··· Textauszug ···

Genf - Die Corona-Pandemie hat laut den Vereinten Nationen viele Millionen Menschen in tiefe Not gestürzt. Rund 235 Millionen Kinder, Frauen und Männer seien im nächsten Jahr auf humanitäre Hilfe und Schutz angewiesen, teilten die UN am Dienstag in Genf mit. Damit habe die Zahl der Menschen, die Unterstützung benötigen, einen Höchststand erreicht, erklärte UN-Generalsekretär António Guterres. Innerhalb eines Jahres sei die Zahl der Bedürftigen um 40 Prozent gewachsen.
Guterres rief die Weltgemeinschaft zur Solidarität mit den Menschen in deren "dunkelster Stunde" auf. Sie litten nicht nur unter den wirtschaftlichen und sozialen Folgen der Corona-Pandemie, sondern auch unter Konflikten, Vertreibung, extremem Wetter und Naturkatastrophen. Guterres veranschlagt 35 Milliarden US-Dollar (29 Milliarden Euro), um die humanitäre Hilfe im kommenden Jahr zu finanzieren.
Maas fordert mehr finanzielles Engagement
Außenminister Heiko Maas (SPD) erklärte, diese Not, rufe alle zum Handeln auf. Das schaffe nicht allein die humanitäre Hilfe. Es brauche auch Krisenvorsorge, Entwicklungszusammenarbeit und diplomatische Anstrengungen, sagte er in einer Videobotschaft zur Präsentation des humanitären Ausblickes für 2021 des UN-Büros zur Koordinierung humanitärer Hilfe (OCHA).
Die Millionen Menschen, die aufgrund von Kriegen, Naturkatastrophen und der Corona-Pandemie Not litten, bedürften der Solidarität, fügte der Außenminister hinzu. "Das bedeutet mehr finanzielles Engagement aller Länder und Geber, die wirtschaftlich dazu in der Lage sind", sagte Maas. Deshalb habe die Bundesregierung die Ausgaben für humanitäre Hilfe in den vergangenen vier Jahren verdoppelt, auf annähernd 2,1 Milliarden Euro für 2020.

···

§ **Übungsaufgaben**:
**a)** Prüfen Sie, ob die folgenden Aussagen mit dem Text über den humanitären Hilfsbedarf übereinstimmen, und belegen Sie jede Entscheidung mit einem wörtlichen Zitat: (i) Die Zahl der Bedürftigen ist innerhalb eines Jahres um 40 Prozent gestiegen. (ii) Guterres veranschlagt 29 Milliarden US-Dollar für die humanitäre Hilfe im kommenden Jahr. (iii) Die Bundesregierung hat ihre Ausgaben für humanitäre Hilfe in den vergangenen vier Jahren verdoppelt.
**b)** Wie viele Menschen werden laut dem Text über den humanitären Hilfsbedarf im nächsten Jahr auf humanitäre Hilfe und Schutz angewiesen sein?
**c)** Führen Sie den Text über den humanitären Hilfsbedarf im Anschluss an seinen letzten Satz fort.

··· Zu prüfende Daten ···

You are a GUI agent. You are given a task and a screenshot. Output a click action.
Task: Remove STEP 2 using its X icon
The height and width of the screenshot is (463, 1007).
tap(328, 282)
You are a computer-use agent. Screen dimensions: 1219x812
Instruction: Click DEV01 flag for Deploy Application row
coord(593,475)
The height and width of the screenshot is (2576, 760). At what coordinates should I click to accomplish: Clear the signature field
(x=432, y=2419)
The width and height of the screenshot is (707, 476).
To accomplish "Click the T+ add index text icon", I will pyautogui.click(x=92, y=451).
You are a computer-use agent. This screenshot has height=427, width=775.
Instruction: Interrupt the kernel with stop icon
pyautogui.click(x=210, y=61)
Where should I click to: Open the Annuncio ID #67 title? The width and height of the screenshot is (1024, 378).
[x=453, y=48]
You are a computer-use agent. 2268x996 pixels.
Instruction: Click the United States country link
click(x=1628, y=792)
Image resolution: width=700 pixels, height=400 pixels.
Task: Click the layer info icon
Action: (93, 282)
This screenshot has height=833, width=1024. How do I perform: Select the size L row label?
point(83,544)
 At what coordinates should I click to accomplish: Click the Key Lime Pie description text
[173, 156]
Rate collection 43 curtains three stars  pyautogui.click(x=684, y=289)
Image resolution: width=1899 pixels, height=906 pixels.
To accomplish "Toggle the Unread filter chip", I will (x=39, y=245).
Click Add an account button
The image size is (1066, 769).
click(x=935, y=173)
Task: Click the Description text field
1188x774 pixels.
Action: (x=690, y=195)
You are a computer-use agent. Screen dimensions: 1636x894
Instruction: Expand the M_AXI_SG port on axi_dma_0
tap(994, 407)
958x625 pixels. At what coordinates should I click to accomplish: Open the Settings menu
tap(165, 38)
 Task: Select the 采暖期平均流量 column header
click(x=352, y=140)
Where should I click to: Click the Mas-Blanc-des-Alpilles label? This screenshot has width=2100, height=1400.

···

§ **Lösungen**:
**a)**
(i) Ja: „Innerhalb eines Jahres sei die Zahl der Bedürftigen um 40 Prozent gewachsen.“
(ii) Nein: „Guterres veranschlagt 35 Milliarden US-Dollar (29 Milliarden Euro)“
(iii) Ja: „Deshalb habe die Bundesregierung die Ausgaben für humanitäre Hilfe in den vergangenen vier Jahren verdoppelt“

**b)** Rund 235 Millionen Kinder, Frauen und Männer.

**c)**
Pandemie bedroht bisherige Fortschritte
Der UN-Nothilfekoordinator Mark Lowcock betonte, die vergangenen Monate hätten gezeigt, dass Fortschritt keine unaufhaltbare Kraft sei. Bis Ende dieses Jahres werde die Zahl der Menschen, die zu verhungern drohen, mit 270 Millionen fast doppelt so hoch sein wie vor der Pandemie. Die wirtschaftlichen Folgen der Corona-Krise und die Auswirkungen von Einschränkungen zur Bekämpfung des Virus bedrohten bisherige Fortschritte. Um das zu verhindern, sei deutlich mehr Geld nötig. "Doch die Kluft zwischen den benötigten Mitteln und der tatsächlichen Finanzierung wächst immer weiter", sagte Lowcock. "Wir sind an einem, kritischen Punkt, denn die Entscheidungen, die wir heute treffen, sind entscheidend."
Die UN und ihre Partner wollen für 160 Millionen besonders bedürftige Menschen Lebensmittel, Wasser, Medizin, Kleidung und Unterkünfte bereitstellen. Zudem sollen Kinder, etwa in Flüchtlingslagern, unterrichtet werden und Impfungen erhalten. Zu den 56 Ländern, in denen die Hilfe geleistet wird, gehören Afghanistan, Jemen, Mali, Myanmar, Südsudan, Syrien und Venezuela.
Im Zuge der Corona-Pandemie riegelten zahlreiche Länder ihre Grenzen ab und schlossen Betriebe, Märkte und öffentliche Einrichtungen. Dadurch gerieten ohnehin schwache Volkswirtschaften in eine bedrohliche Lage, die Armut weitete sich stark aus. Besonders die Menschen in den Staaten des Südens seien die Leidtragenden der globalen ökonomischen Talfahrt, erklärten die UN.